Selecting

One of the first things to do when preparing your data for preservation and sharing is to select the data that you are going to keep.

Decisions on what data to keep are left to the discretion of researchers, taking into account

  • all relevant SHU policies
  • requirements and contractual arrangements from the relevant research funder(s), sponsor(s) and contractual partners
  • guidelines and requirements from the repository or archive where you intend to deposit your data
  • guidance available within the relevant subject domains (good practice within your discipline)

Decisions about what data to keep should ideally be considered at the planning stage, ie when you write your data management plan and obtain ethical approval, and in any case well before the end of your project.
Guidelines for selecting data

According to guidance from the Digital Curation Centre, at least three considerations should be made when determining what primary research data to keep

1. What is the purpose that the data could fulfil?
Datasets can be defined by the purpose of keeping them

  • verification — the dataset supports research outputs such as journal articles, PhD theses, and patent applications
  • further analysis — the dataset is of long-term value and could be useful to you and other researchers at some point in the future

The minimum requirements for keeping datasets depend on this purpose.

Verification

The preserved dataset(s) should allow full scrutiny of the research output; this should usually consist of the dataset that was used to reach the conclusions in the research output, and any additional data that is required to replicate the reported study findings in their entirety. This is known as the ‘replication standard’.

Further analysis

The preserved dataset(s) would normally consist of the raw primary data that was collected or created, possibly after any noise has been removed, and always under the condition that these data are fully documented in such a way that they are usable by other researchers within relevant subject domain(s).

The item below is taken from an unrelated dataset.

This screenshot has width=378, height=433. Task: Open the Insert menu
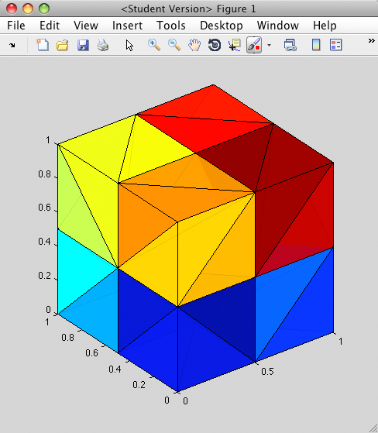(127, 26)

2. What data must be kept (or destroyed) because of policies and regulations
Policies and regulations may require you to keep certain data

  • SHU’s Research Data Management Policy. This policy specifically states that all research data that underpin publications and patent applications must be kept, as well as data that can be considered of long-term value
  • SHU’s University Records Retention Schedule. This schedule states that primary research data must be kept for a minimum of 10 years after the end of the research project, and that ethics records such as consent forms must also be kept
  • your research funder’s or other sponsor’s Research Data Management requirements
  • any contractual or legal reasons to keep certain data, eg data that is used in a patent application; data that falls under contractual terms and conditions when working with external partners such as NHS, governmental bodies and SMEs; data that underpins evaluative reports that could be legally challenged
  • any requirements or restrictions imposed by the repository or archive where you intend to deposit the data; these could be a national archive (eg UK Data Archive), a generic data sharing platform (eg Dryad, figshare), a publisher who may want to include the data as supplementary material to your research article, or the SHU Research Data Archive (SHURDA)
  • ethics approval for your research project

The General Data Protection Regulation (GDPR) and Freedom of Information Act (FOI) may require you to keep and/or destroy certain data.

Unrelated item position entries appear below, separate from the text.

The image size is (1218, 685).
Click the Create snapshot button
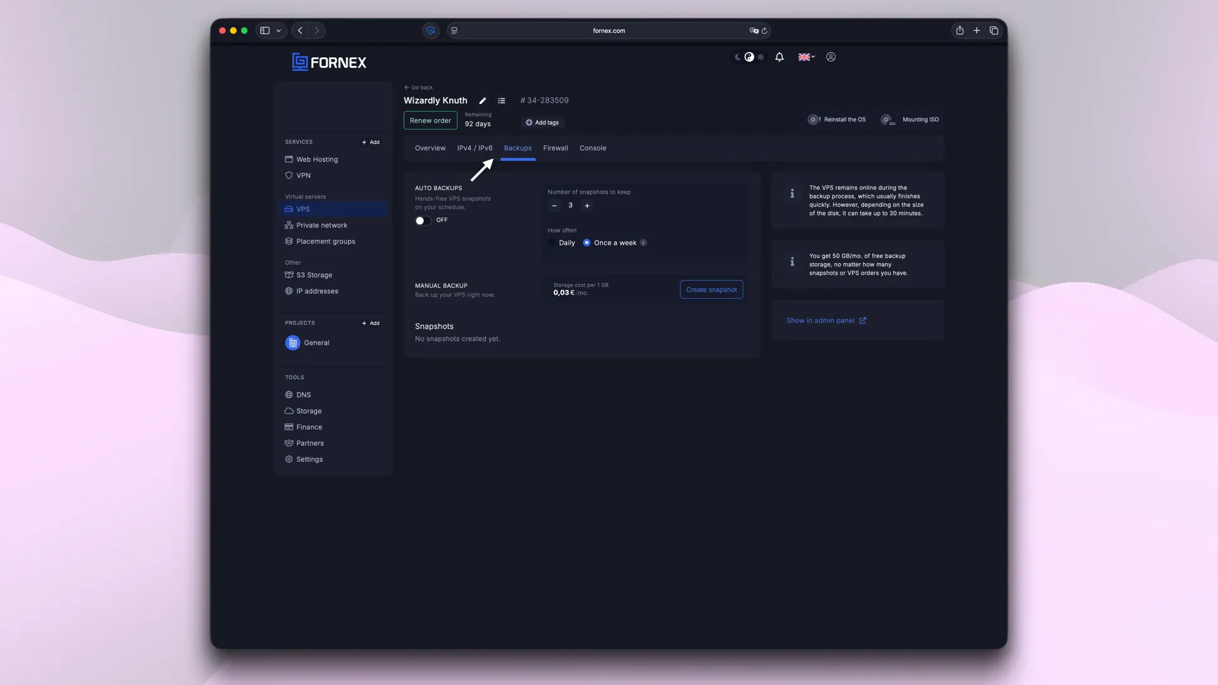(711, 289)
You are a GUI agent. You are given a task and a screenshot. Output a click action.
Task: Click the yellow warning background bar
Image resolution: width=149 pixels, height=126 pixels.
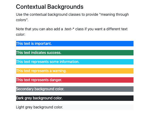pos(75,71)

General Data Protection Regulation

The GDPR states that non-anonymised personal and sensitive personal data ‘processed for any purpose or purposes shall not be kept for longer than is necessary for that purpose or those purposes’. This means that non-anonymised data can usually only be kept beyond the duration of the research project if the conditions for the research exemption in the GDPR are met, i.e.:

  • the data must not be used to ‘support measures or decisions with respect to particular individuals’
  • the data are not processed in such a way that substantial damage or substantial distress is, or is likely to be caused to any data subject’

In addition it can be shown that the data is of long-term academic interest to the researcher or the academic community and that the data will be protected against unauthorised access. The University has published extensive data protection guidance.

Freedom of Information

The University may be required to disclose some research data to third parties via a Freedom of Information (FOI) or Environmental Information Regulations (EIR) request. Once the request has been received, it is a criminal offence to delete the data or datasets that have been requested (a so-called ‘shredding offence’). There may be reasons not to provide the requested data; these could be the same as the constraints on data sharing you may have mentioned in your data management plan. Furthermore, on 1 October 2014 a new exemption for research has been added to the FOI Act which states that research data may be exempt from FOI requests if

  • the data will be used for a future publication
  • and disclosure of the data before the date of publication would, or would be likely to, prejudice
    • the research programme
    • the interests of any individual participating in the programme
    • the interests of the authority which holds the data and/or the authority which anticipates to publish

This and other exemptions need to be considered on a case by case basis.

The University has published extensive Freedom of Information guidance. The Information Commissioner has published guidance on FOI and research data. Jisc have also published an overview how FOI relates to research data.

3. What data should be kept because it is of long-term value
Here is a short checklist that may help you to determine whether your data may be of long-term value

  • Is the data of good enough quality in terms of completeness, sample size, accuracy, validity, reliability or any other criterion relevant in your subject domain?
  • Is the data sufficiently documented to allow re-use by your peers?
  • Is there likely to be a demand for your data?
  • Is it difficult to replicate your data?
  • Are the barriers to re-using your data sufficiently low for the intended or likely audience of your research data? For example, does it require proprietary hardware or software, and if so, how widely used are these in your field of study?

If your data can be considered of long-term value for any of the reasons above, as a general rule your data should be kept.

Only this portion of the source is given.